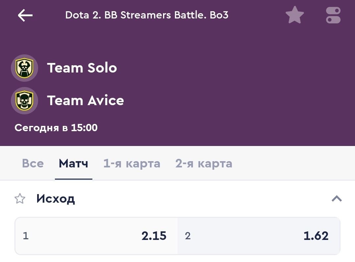Favorite the Исход market with outline star
Screen dimensions: 355x262
(x=20, y=199)
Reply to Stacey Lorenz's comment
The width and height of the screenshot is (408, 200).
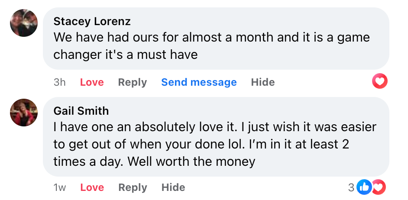[133, 82]
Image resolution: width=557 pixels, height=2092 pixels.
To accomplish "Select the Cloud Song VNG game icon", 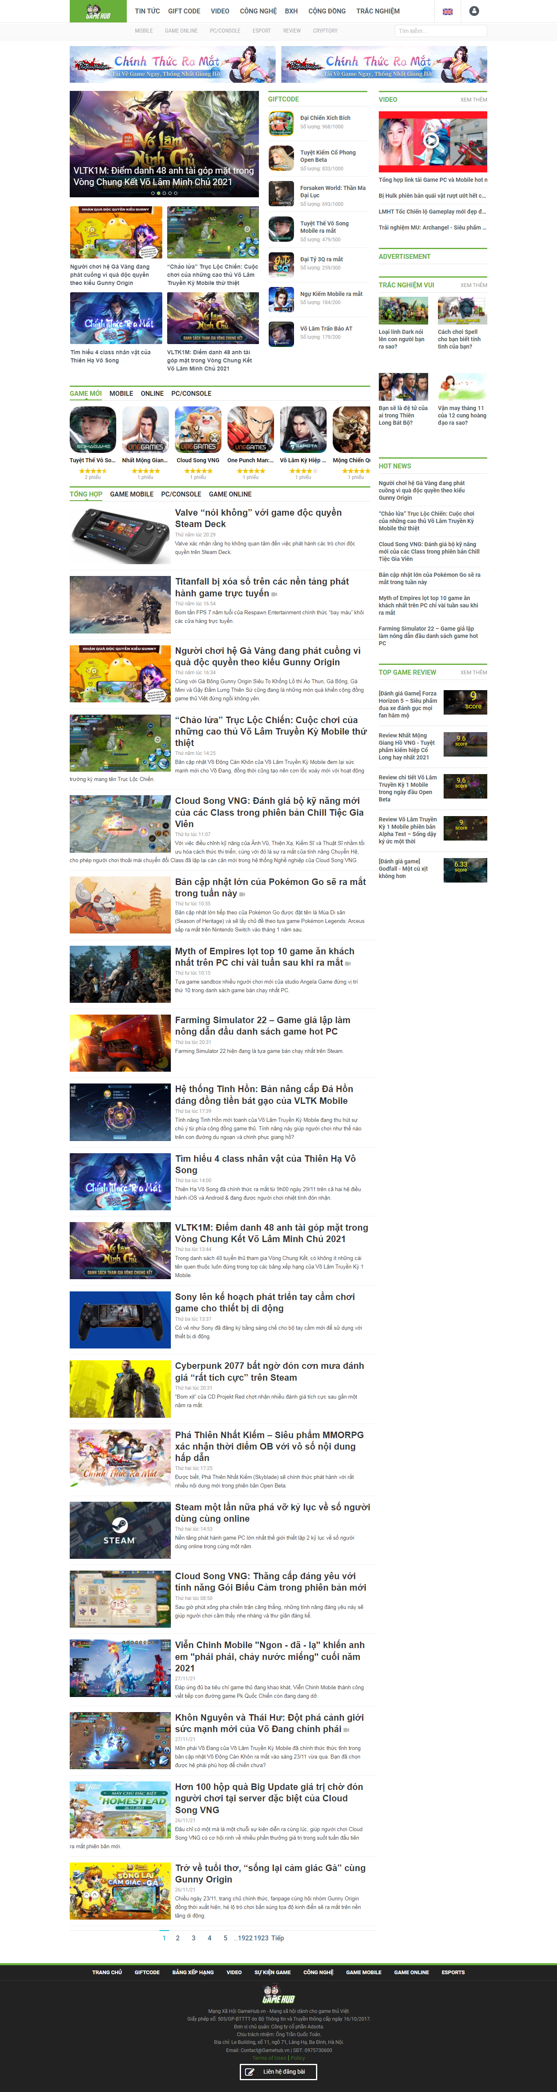I will coord(198,430).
=====
Which lines of the records above contain the word "height"? Extract each of them in full.

**Full response**
The width and height of the screenshot is (408, 200).
Image resolution: width=557 pixels, height=2092 pixels.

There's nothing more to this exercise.